Being the first game of the domestic season for Delhi, it was important for their players to get into the groove especially with a crucial Irani Trophy tie against Rest of India approaching. They did so in the second innings. But for that dreaded first day in the four-day affair, Delhi handed over the season's first trophy to their rivals.

As much as the game looked to drag on despite three days of cricket out of four, that too filled with rain interruptions, it was the day when cricket was not played that gave an insight into the players' commitment towards a game of obvious insignificance.

The Mohammad Nissar Trophy was ready to be distributed before the start of the final day's play even as players from both sides lazed around. The Delhi players were busy at a game of football-cum-volleyball (not quite sepak takraw though) while the Pakistanis preferred walking back and forth and chatting up with their opponents.

But as the umpires finally called off the day's play, the difference in the pages the respective teams were on was revealing. Dressed in training shorts and T-shirts, the SNGPL players rushed back into the pavilion to kit up in their pale whites and baggy blue caps. Whether it was the ever popular Misbah or a little known little brother of Kamran Akmal, Umar, they all wore the same kit.
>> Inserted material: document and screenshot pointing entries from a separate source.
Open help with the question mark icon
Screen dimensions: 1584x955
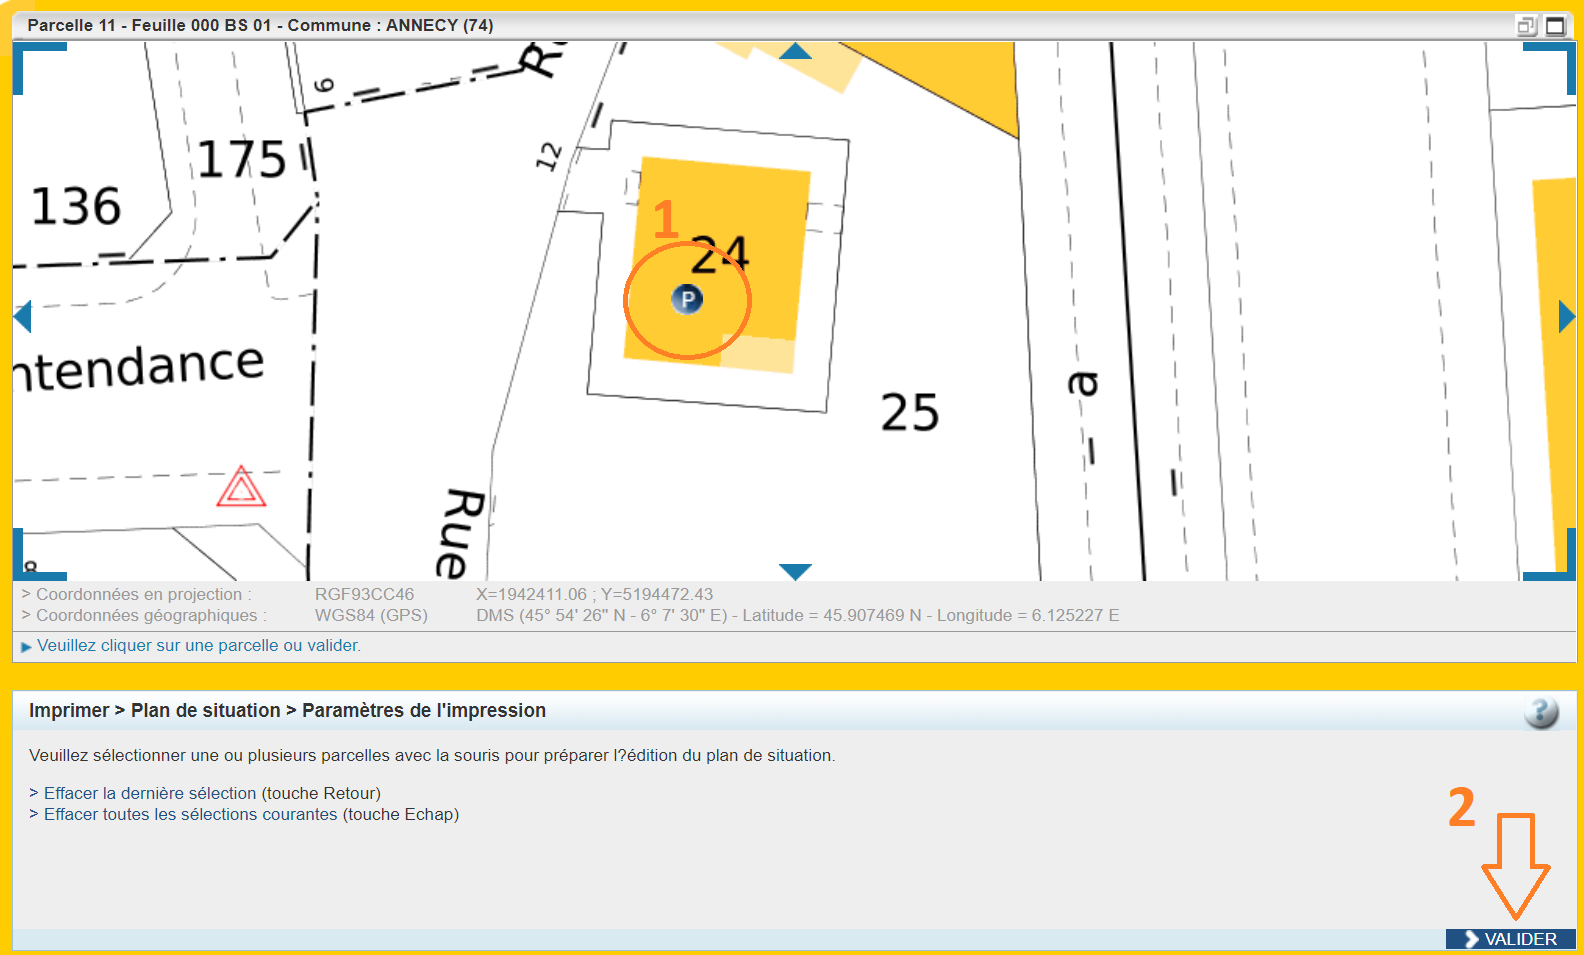(x=1541, y=712)
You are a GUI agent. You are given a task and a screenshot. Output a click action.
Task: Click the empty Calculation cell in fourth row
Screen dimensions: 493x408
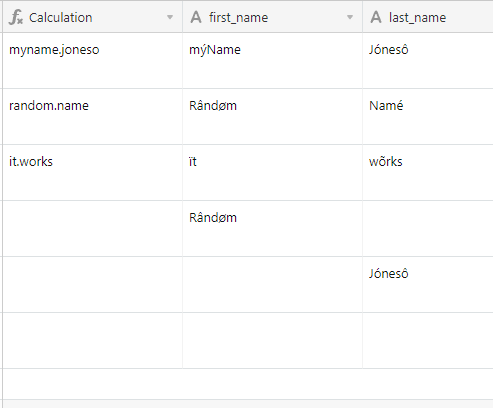point(92,229)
Maybe because they were to collect the winner's trophy. Delhi's players, however, stayed put at the wet ground, remained in their sponsored shorts and chappals. Why it didn't matter was because even if they had kit up, the Sehwags and the Ishants would have stood out in the 'crowd'. They would have had their Team India T-shirts on, with the lame DDCA-badge version shoved somewhere in their kit bags. The cap, too, would have been bearing the BCCI logo, and not the one belonging to their domestic team.

Well, it would have been so easy for even Hafeez and Misbah to bring their honorable Pakistan T-shirts along with the customary green national cap. Why bother about a nondescript (not referring to the Sri Lankan domestic team) first-class outfit at all?

The Indian Premier League had apparently created some sort of city-based loyalty during the 44-day event, an event that brought the entire nation to an apparent standstill. Delhi's public was frantically hooting for Sehwag and AB de Villiers alike, almost expecting the fiery South African to mouth some hardcore Hindi expletives, which the fans in turn will sing in unison.

Understandably, the Mohammad Nissar Trophy, or even for that matter a Ranji game doesn't get to see that kind of frenzied following across the country. But when Delhi's own players don't seem to value their first-class badges after winning an India cap (you would still see Amit Bhandari sporting India jerseys which he probably wore five years ago), it also reflects on the level of commitment in a first-class game, which the Ranji champions lost despite putting up more than 500 runs in the second innings.